Terlepas dari berbagai motif yang melatarbelakanginya, permasalahan ini sudah berlangsung bertahun-tahun lamanya tetapi minim aksi kongkrit. United Nations High Commissioner for Refugees (UNHCR) sebagai lembaga di bawah naungan PBB yang menangani pengungsi, pencari suaka dan orang-orang tanpa kewarganegaraan-pun belum terlihat usaha maksimalnya. Hal ini juga berkaitan dengan minimnya partisipasi negara-negara untuk menandatangani Konvensi Pengungsi tahun 1951 dan hanya satu negara telah menandatangani Statelessness Convention tahun 1954. 

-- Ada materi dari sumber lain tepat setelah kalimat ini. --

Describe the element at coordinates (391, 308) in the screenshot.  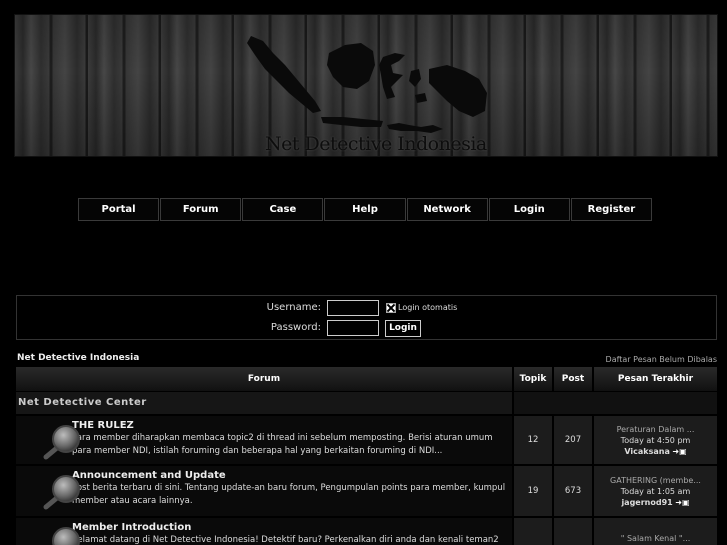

Dalam hal pengungsi Rohingya kali ini, Indonesia seharusnya ikut meratifikasi Konvensi Pengungsi 1951, karena konvensi tersebut memberikan perlindungan bagi pencari suaka dan pengungsi. Meratifikasi konvensi juga diperlukan agar Indonesia memiliki regulasi khusus terkait pengungsi. Sehingga Indonesia dapat berperan aktif terhadap pengungsi Rohingya tentunya dengan prinsip non-refoulment yaitu prinsip yang melarang mengembalikan pengungsi ke Negara asalnya apabila terdapat ancaman yang membahayakan jiwanya.

Meskipun UNHCR merupakan lembaga yang bertanggung jawab terhadap pengungsian, jiwa solidaritas masyarakat Indonesia terutama Aceh nyatanya telah mendarah daging, dibuktikan dengan menjamurnya posko bantuan di lokasi pengungsian. Belum lagi gerakan-gerakan relawan di berbagai daerah yang hari ini sedang melakukan gerakan untuk ikut berpartisipasi meringankan beban para pengungsi.

Maka hari ini yang belum terbukti jiwa solidaritasnya adalah pemerintah pusat Indonesia. Apakah kalimat paragraf pertama pada pembukaan UUD 1945 itu masih teringat oleh mereka? Mungkin untuk membuktikannya Presiden JokoWidodo harus aktif dalam forum ASEAN atau PBB untuk menyelesaikan permasalahan kemanusiaan yang terjadi di Myanmar. Bisa juga dengan mengeluarkan Keputusan Presiden (Keppres) seperti halnya Presiden Soeharto yang ketika itu mengeluarkan Keppres Nomor 38 Tahun 1979 tentang Koordinasi Penyelesaian Masalah Pengungsi Vietnam di Indonesia atau bahkan mengakui pengungsi Rohingya sebagai warga negara Indonesia.